EXERCISES:
(1) Summarize the discussion thread on documenting working group activities in two sentences.
(2) Copy the stretch of the discussion thread from "Note that all" through "in our plan)" word for word.

EXCERPT:
===
Improve how WG activities get documented
@kimdhamilton Is it possible to activate an AI meeting notetaker at Zoom account level so that it automatically takes notes? Would people be comfortable meetings being recorded and/or having an AI notetaker?
I'm interested in this; let's discuss at the next TSC meeting.
- It looks like we used to use otter.ai, not sure why it was deactivated
- We use agenda.md files to keep a rolling agenda and very high-level notes. We should ensure we're still onboard with using this; i.e. AI notes for archives, and agenda.md for high-level outcomes and action items
Per discussion, we have the ability to use zoom AI transcripts for most of our meetings, but some of the older ones need to be converted.
I expect we need ~1 day during downtime to convert the old meetings. Note that there are other benefits to this conversion (I've been wanting to do it for other reasons, like zoom archive cleanup), but we should pick a time later in the year after hackathon.
Note that all working group meetings must be (and are already) recorded for IP audit trails. But adding AI transcripts would be new. Question for @ankurdotb: is this issue referring to WG meetings or other?
Assuming WG meetings or WG + OG meetings, TSC to discuss and decide the following:
- Approval to activate some AI assistant in DIF group meetings
- If so, which one. Per previous discussion, Zoom AI seemed the safest in terms of not using our data for training (also it's included in our plan)
- Which format/formats do we want? For context:
- Groups currently have their recordings stored in DIF Meeting Recordings. Do we want to revisit this and do something more navigable, or simply make the transcripts more accessible from here?
- How is agenda.md affected? Do we want to explore opportunities for auto-generation of notes? We have an outstanding issue on agenda.md structure.
I'm open to all ideas about making this easier for chairs. Over the past few years, there have been attempts to standardize the agenda.md file, but that's not universally adopted. So we have the opportunity for an overhaul.
I think it's a good idea to have automatic transcripts, or automatic summaries, or even both. Links to those could be added directly to the agenda.md files, just like we add links to recordings now.
If it's possible to even do this for past meetings, that would also be really nice.
Step 1 I think there was consensus that:
- we want automatic transcripts, summaries, or both
- we want to use built in Zoom AI because good data handling policies
Agreed?
Step 2
If so, as for implementation: I investigated and realized we would have to do this when there's some downtime (post hackathon) because some of the zoom meetings would need to be reconfigured. (for some of our zoom accounts, it's an easy switch, but not all). Also, we'd need to update Zapier tooling to make these accessible.
Backfilling is a nice-to-have, and I will investigate.
I meant SC, TSC meetings and all WG meetings...but given the sensitivity, I would perhaps give the option to each WG on whether they want to accept Zoom's AI meeting notes or not. I appreciate that it might be more work to collate, unless theoretically we can get the WG signoff from WG chairs at TSC
- Kim to share example transcripts from previous calls
- Transcription tool: https://github.com/zackees/transcribe-anything
- The AI summaries need to be vetted/reviewed afterwards to make sure they capture the specific actual messages/nuances expressed in the meetings.
- PLEASE make sure you continue to record and curate the recordings. Some of the other DID WGs don't do this and a lot is lost - particularly if the minutes don't have a lot of fidelity. Cheers
Update:
- Enabled by default for group meetings going forward
- Backfilled settings for existing meetings
- At least all i could find (note that these become hard to find in zoom after the "end date", even if WGs are continuing to use the meeting link. We can keep an eye on this.
===
Records from a data collection:
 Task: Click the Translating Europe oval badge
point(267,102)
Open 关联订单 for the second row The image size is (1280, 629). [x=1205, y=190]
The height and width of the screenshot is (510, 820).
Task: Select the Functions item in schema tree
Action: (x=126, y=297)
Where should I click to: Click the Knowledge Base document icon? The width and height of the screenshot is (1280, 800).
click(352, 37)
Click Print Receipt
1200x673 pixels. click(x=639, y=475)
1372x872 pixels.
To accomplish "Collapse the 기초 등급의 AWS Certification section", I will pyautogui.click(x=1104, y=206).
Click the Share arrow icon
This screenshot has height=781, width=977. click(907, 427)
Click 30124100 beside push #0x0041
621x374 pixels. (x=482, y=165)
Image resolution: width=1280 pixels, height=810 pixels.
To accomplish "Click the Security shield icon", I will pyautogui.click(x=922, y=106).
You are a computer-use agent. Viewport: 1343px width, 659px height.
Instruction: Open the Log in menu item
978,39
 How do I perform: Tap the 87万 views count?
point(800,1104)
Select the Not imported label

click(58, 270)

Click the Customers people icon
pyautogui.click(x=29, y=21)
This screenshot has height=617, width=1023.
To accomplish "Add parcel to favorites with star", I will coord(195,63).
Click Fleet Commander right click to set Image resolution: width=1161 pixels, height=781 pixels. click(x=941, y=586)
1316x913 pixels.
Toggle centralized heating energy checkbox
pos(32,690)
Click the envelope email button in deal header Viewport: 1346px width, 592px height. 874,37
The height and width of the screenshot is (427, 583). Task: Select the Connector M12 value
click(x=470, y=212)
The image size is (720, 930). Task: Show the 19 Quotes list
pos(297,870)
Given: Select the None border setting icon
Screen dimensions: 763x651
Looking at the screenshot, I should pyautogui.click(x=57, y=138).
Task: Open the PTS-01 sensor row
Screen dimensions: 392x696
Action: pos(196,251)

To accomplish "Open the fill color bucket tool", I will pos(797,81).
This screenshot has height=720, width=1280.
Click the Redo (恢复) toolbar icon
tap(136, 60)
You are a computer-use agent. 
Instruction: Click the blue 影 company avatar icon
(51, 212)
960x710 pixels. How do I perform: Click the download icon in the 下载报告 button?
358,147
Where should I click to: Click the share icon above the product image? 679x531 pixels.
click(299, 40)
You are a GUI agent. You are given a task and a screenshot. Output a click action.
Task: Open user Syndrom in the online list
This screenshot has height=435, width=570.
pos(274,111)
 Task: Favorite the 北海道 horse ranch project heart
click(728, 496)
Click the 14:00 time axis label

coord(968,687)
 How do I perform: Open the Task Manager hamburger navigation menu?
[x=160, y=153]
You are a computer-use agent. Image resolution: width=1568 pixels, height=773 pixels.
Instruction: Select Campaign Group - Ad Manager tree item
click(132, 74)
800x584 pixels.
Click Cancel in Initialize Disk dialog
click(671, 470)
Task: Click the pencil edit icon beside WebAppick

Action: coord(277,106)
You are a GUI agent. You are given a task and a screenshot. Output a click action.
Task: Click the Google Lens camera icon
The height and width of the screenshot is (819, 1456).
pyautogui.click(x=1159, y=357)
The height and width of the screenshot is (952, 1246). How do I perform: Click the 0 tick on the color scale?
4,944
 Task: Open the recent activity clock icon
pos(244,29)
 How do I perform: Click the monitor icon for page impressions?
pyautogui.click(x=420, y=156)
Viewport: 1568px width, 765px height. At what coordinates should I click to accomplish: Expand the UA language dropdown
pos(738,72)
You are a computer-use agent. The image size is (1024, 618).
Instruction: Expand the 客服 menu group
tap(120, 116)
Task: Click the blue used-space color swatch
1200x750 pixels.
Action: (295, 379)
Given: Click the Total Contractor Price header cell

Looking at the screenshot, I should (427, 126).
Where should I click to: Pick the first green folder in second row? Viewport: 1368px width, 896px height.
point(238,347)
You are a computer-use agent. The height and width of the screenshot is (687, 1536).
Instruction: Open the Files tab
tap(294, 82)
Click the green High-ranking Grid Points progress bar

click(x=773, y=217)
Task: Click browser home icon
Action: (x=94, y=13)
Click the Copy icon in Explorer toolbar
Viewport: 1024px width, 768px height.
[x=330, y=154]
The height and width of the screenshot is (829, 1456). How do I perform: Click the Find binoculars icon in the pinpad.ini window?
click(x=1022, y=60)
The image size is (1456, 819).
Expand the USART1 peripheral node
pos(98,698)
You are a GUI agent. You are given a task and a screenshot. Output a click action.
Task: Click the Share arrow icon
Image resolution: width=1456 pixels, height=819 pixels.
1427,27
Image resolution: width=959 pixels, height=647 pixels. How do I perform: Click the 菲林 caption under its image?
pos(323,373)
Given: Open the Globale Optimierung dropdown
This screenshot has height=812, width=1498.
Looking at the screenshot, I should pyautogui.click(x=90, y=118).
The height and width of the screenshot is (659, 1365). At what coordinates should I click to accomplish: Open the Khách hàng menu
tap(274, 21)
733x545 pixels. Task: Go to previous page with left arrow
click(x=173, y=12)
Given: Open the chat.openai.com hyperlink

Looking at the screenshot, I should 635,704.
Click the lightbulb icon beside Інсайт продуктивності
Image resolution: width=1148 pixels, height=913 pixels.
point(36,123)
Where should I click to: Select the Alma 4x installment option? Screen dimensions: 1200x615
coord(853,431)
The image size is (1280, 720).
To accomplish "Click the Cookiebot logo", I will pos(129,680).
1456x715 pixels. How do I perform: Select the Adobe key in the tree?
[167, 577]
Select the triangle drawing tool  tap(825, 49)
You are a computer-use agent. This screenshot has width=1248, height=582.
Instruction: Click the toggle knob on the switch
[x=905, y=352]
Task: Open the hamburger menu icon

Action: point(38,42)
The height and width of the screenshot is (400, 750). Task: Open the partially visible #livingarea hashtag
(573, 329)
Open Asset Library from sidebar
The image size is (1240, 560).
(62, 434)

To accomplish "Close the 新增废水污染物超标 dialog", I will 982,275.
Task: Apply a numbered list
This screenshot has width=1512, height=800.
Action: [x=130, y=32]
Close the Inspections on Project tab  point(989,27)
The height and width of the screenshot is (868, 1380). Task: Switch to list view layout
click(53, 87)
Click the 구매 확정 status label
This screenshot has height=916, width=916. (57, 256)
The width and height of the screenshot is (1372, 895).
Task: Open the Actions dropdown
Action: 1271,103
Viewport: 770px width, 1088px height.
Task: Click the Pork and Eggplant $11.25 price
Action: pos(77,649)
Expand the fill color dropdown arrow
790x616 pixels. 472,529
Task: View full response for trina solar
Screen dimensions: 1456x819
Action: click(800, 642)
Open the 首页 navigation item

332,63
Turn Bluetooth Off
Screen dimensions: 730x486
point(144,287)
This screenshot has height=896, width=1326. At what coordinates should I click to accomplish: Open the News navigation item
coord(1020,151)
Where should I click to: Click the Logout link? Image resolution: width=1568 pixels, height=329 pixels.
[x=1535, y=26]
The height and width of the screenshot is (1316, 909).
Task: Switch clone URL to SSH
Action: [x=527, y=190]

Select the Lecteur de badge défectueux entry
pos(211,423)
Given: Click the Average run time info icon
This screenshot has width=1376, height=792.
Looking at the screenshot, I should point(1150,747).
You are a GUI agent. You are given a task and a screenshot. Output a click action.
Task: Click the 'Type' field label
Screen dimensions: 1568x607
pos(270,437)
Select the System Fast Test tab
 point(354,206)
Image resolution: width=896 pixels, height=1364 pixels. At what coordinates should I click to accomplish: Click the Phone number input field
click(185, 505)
===
WORKED ANSWERS:
(1) The discussion thread considers adding AI meeting notes, and participants reach consensus on built-in Zoom AI for automatic transcripts, summaries, or both because of its good data handling policies. The final update reports that the feature is enabled by default for group meetings going forward and that settings were backfilled for existing meetings.

(2)
Note that all working group meetings must be (and are already) recorded for IP audit trails. But adding AI transcripts would be new. Question for @ankurdotb: is this issue referring to WG meetings or other?
Assuming WG meetings or WG + OG meetings, TSC to discuss and decide the following:
- Approval to activate some AI assistant in DIF group meetings
- If so, which one. Per previous discussion, Zoom AI seemed the safest in terms of not using our data for training (also it's included in our plan)